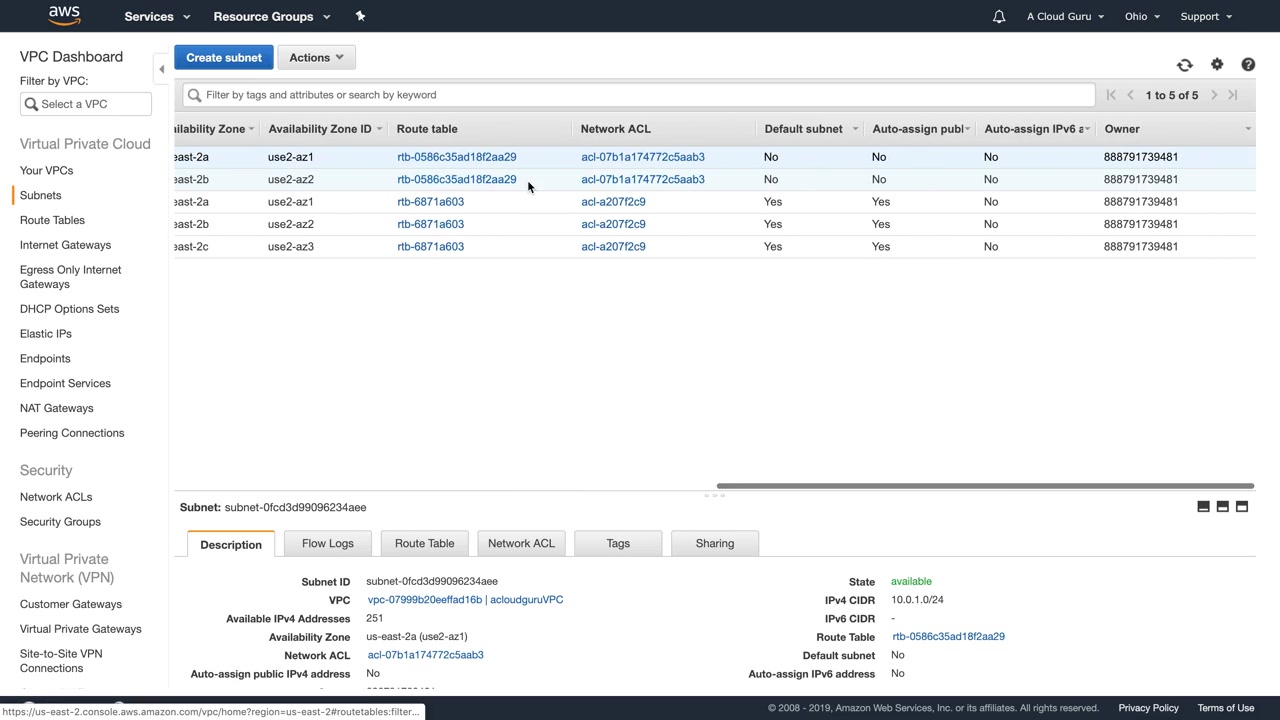Click the horizontal scrollbar of the subnet table
1280x720 pixels.
985,486
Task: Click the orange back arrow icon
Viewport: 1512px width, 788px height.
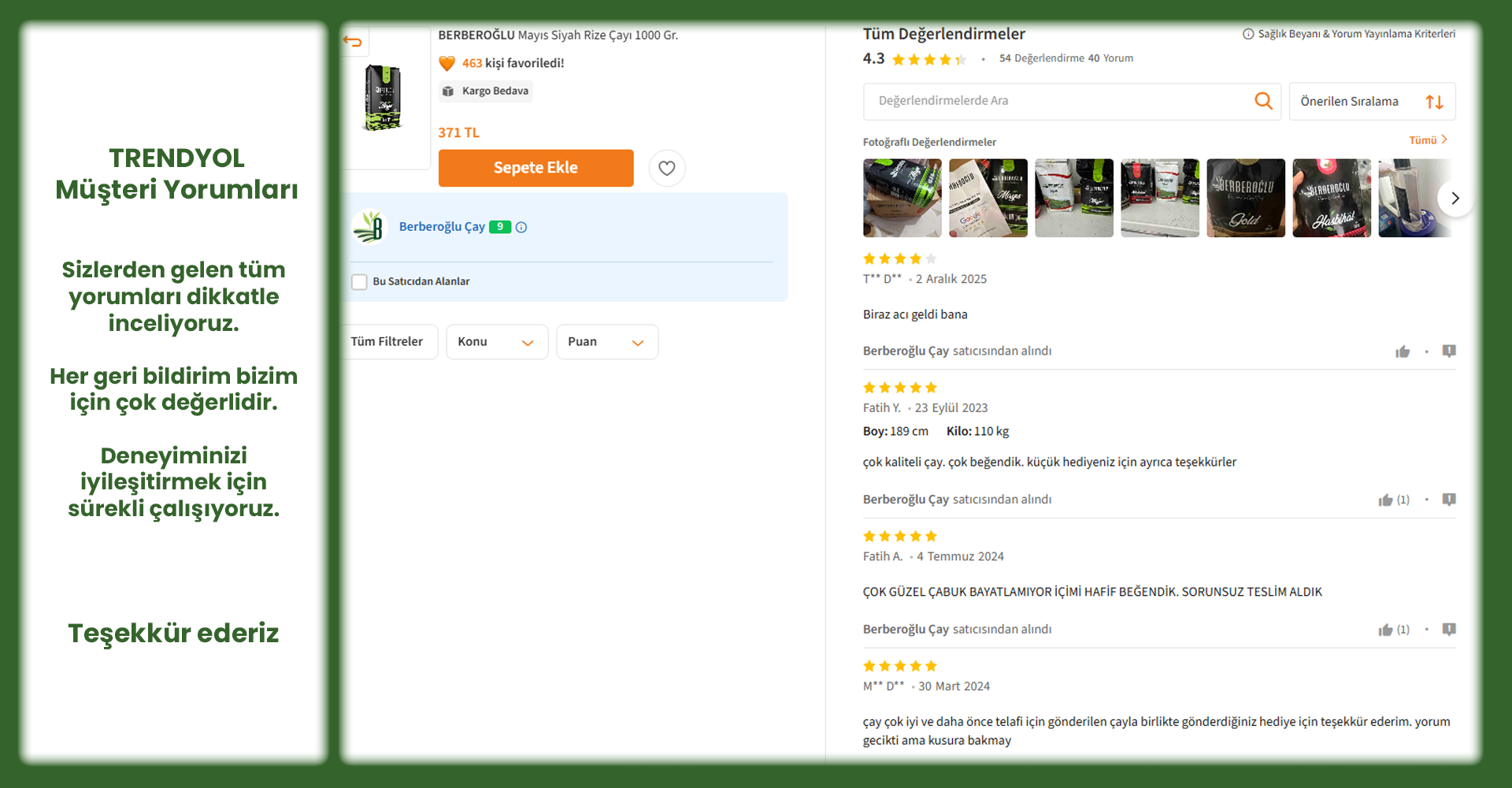Action: click(x=353, y=42)
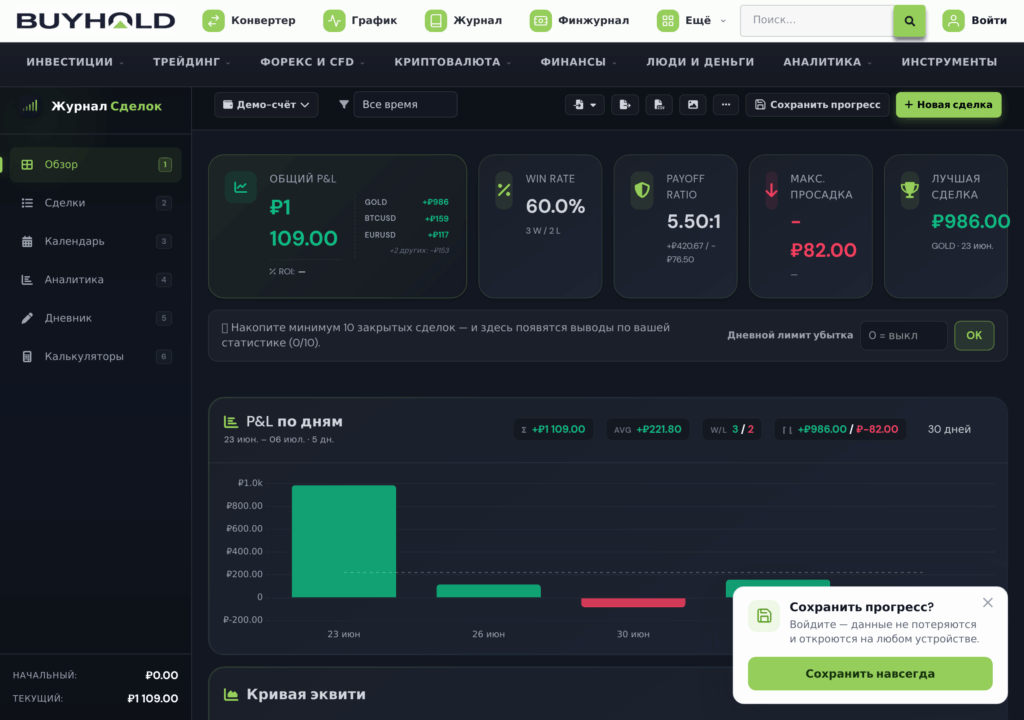Close the Сохранить прогресс popup

pos(987,602)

================

WHAT IS NEEDED> Reproduce the lines of the listing exactly, starting at the one that contains "Task: Click the orange back arrow icon" and continuing through the final line, but leave out the pictures.

EXPECTED ANSWER>
Task: Click the orange back arrow icon
Viewport: 1512px width, 788px height.
Action: click(x=353, y=42)
Close the Сохранить прогресс popup

pos(987,602)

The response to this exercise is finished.